HR Attrition Analysis — Predicting & Preventing Employee Turnover
This is a quick prediction analysis made with a couple of Machine Learning algorithms. Through statistical methods, the algorithms are able to predict with certain confidence some behaviours and what drives the attrition at any and all companies. It's not a perfect solution, there is much to improve, but its a starting point as to where #peopleAnalytics can get to one day.
Business Problem "Why are employees leaving? Can we predict attrition early and target retention efforts?"
Data Science Approach
- Convert to binary classification:
Attrition = Yes/No - Three models for robustness & insight:
- Logistic Regression: Interpretable odds ratios (HR-friendly)

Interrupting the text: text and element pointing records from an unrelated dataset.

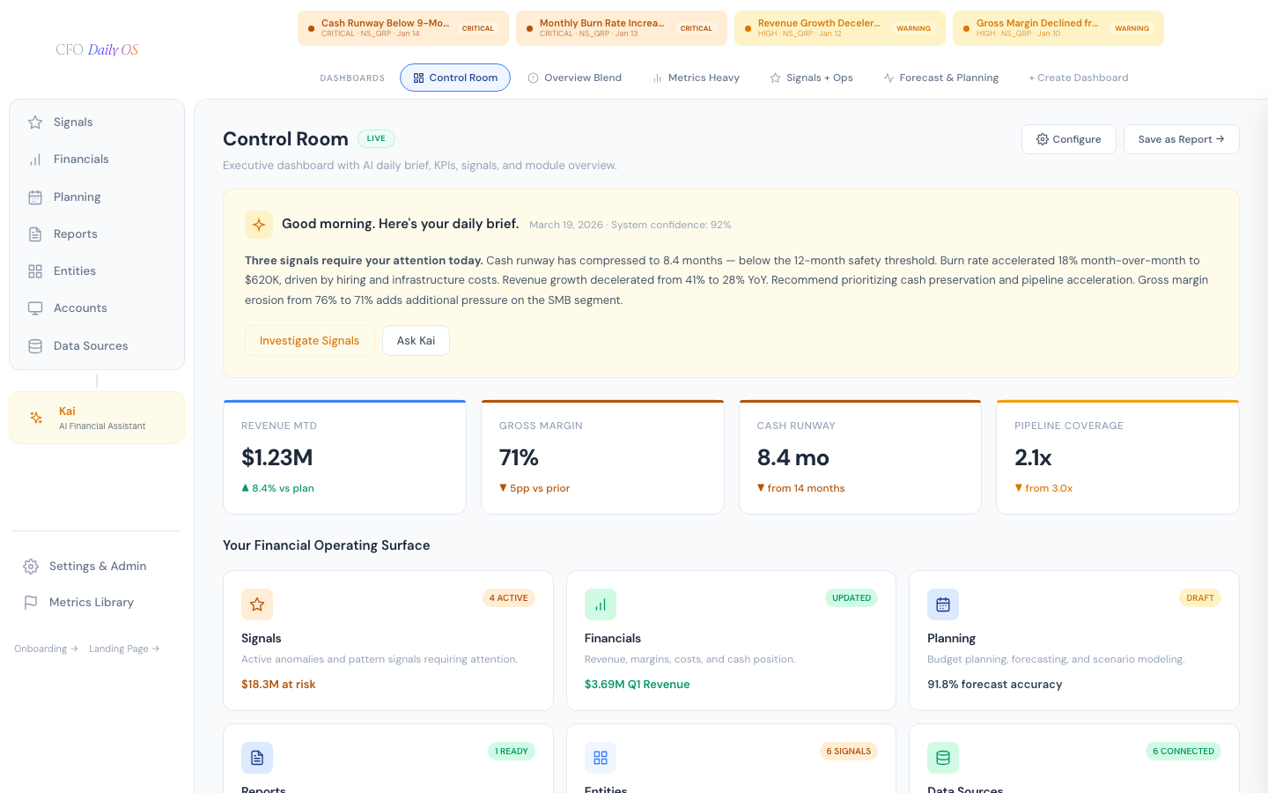1268x793 pixels.
Task: Select the Entities grid icon in the sidebar
Action: click(35, 271)

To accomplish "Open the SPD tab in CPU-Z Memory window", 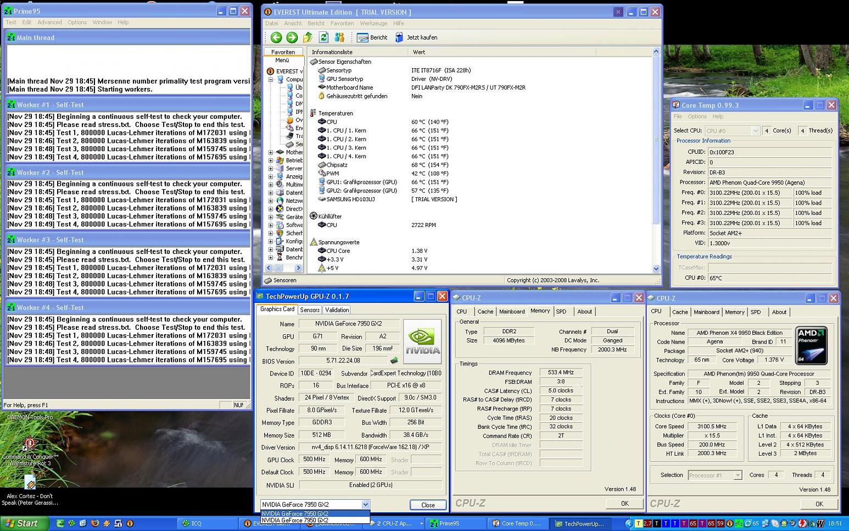I will coord(561,312).
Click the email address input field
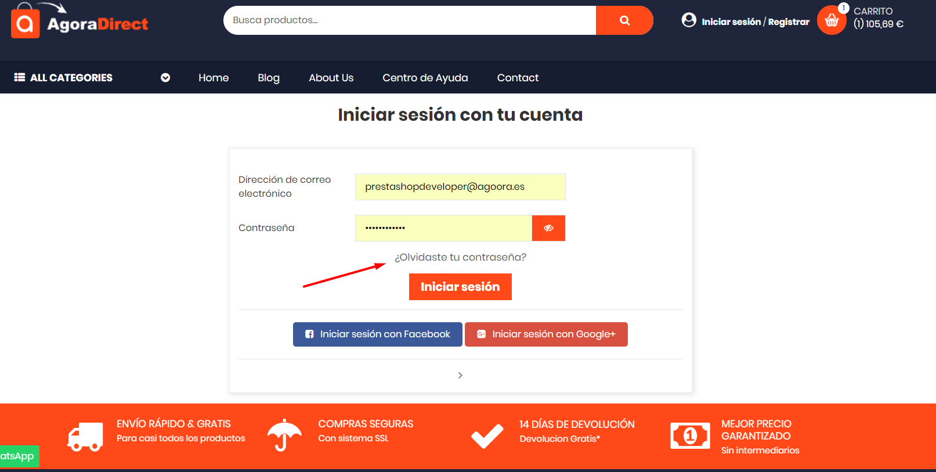This screenshot has width=936, height=472. coord(460,187)
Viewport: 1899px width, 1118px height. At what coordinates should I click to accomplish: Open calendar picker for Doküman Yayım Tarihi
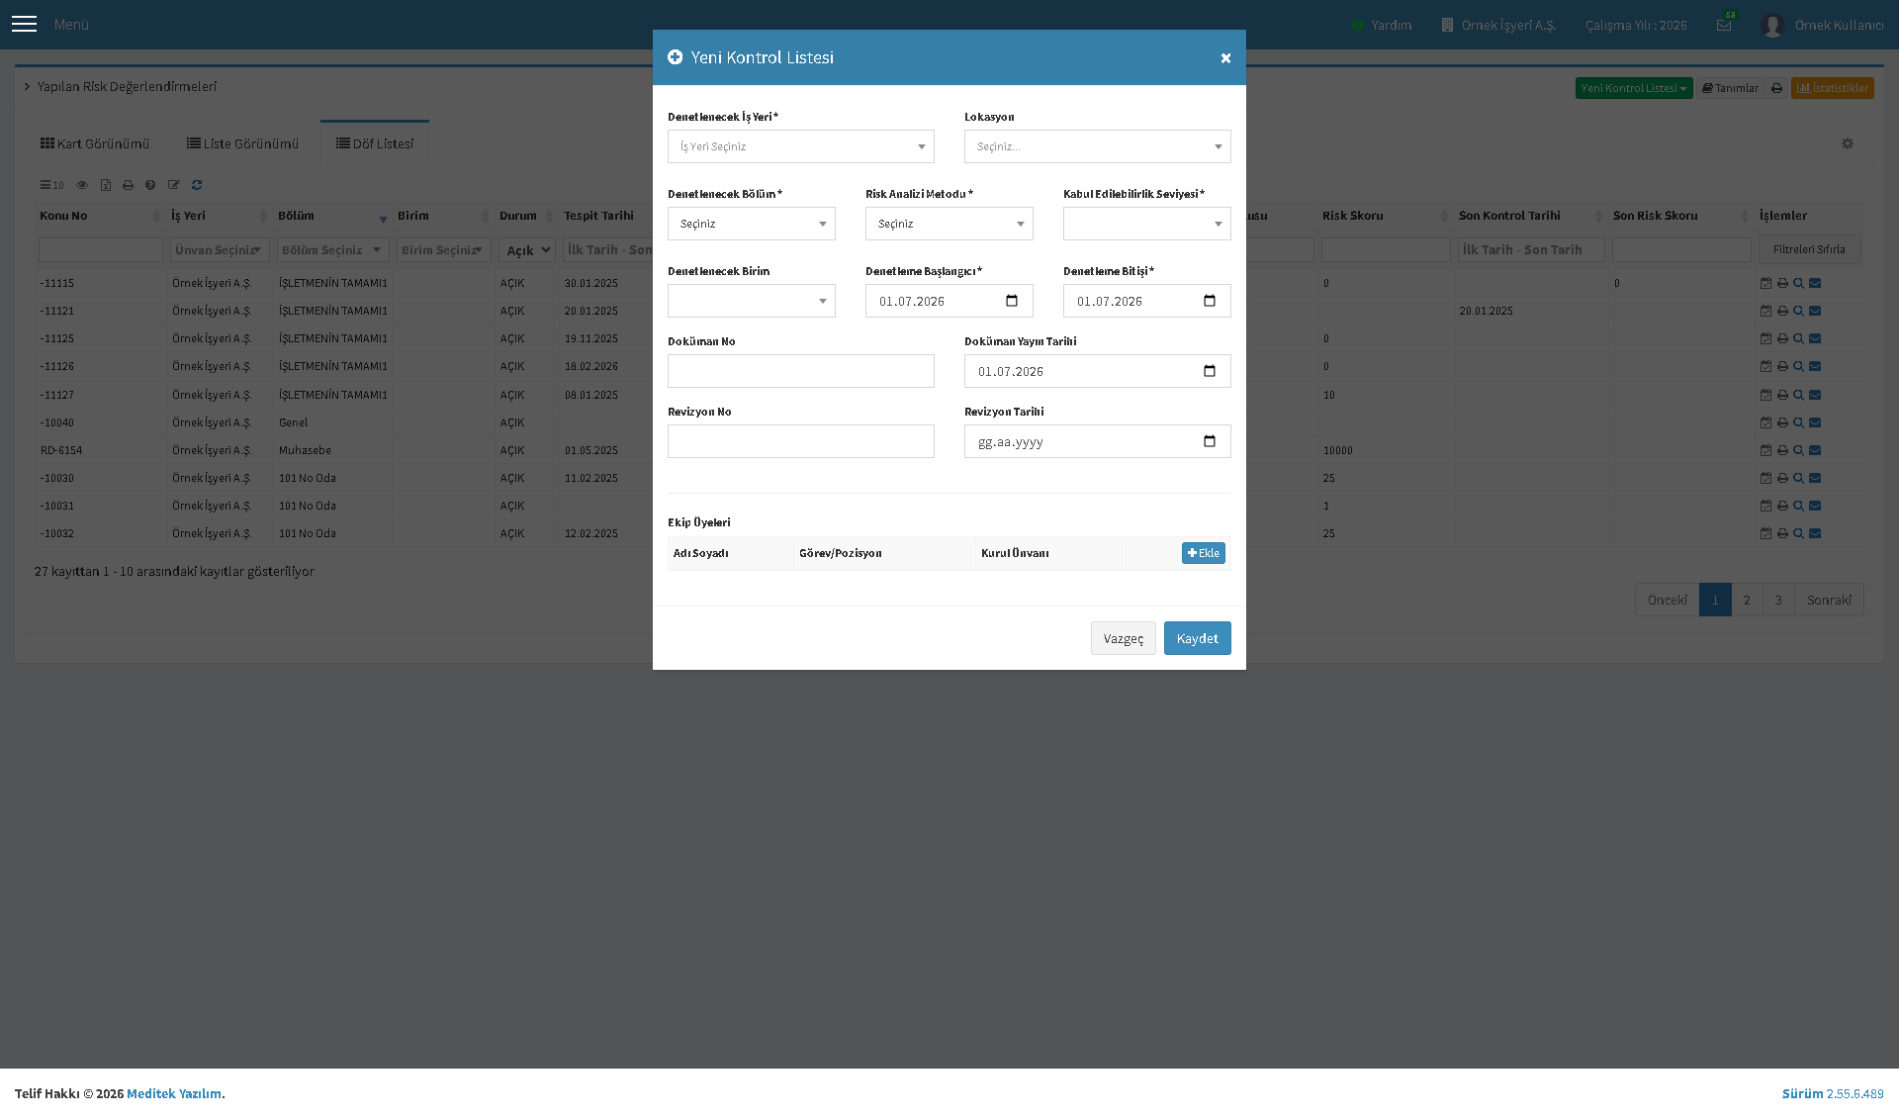(1209, 371)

- Random Forest: Captures non-linear patterns (e.g.,
JobSatisfaction × Overtime) - XGBoost + SHAP: State-of-the-art prediction + explainable AI
Key Insights (From Results)
- Model performance:
- Random Forest AUC: 0.811 - Strong predictive power
- Logistic Regression: 0.805 - strong predictive power
- XGBoost AUC: 0.779 - Slightly lower but more interpretable via SHAP Top 3 global drivers of attrition (SHAP):
OverTime— Highest impact (mean |SHAP| = 0.62)MonthlyIncome— Second highest (0.44)StockOptionLevel— Third (0.38)
Actionable insight: Employees working overtime with low income or stock options are at highest risk.
Even though, these insights are somewhat an over-simplified version of what actually drives attrition. It is very important to ask to ourselves what is it that we are doing differently. Everyone want that non-plus-ultra performance from their employees, but no one wants to go 'the extra mile' when it comes ti fighting for a 3%-5% increment in comepensation for some of the top talent. And employers still wonder "why people leave this awesome company", well, it's more complicated than we all initally think.
Living in Mexico, where people work the longest out of anywhere in the world, overtime is the norm. But when did employers forgot this was the extra mile? Where was it forgotten that this needs to be compensated? Employees never forget, and that is what drives turnover. Moving the goal-post over and over and over.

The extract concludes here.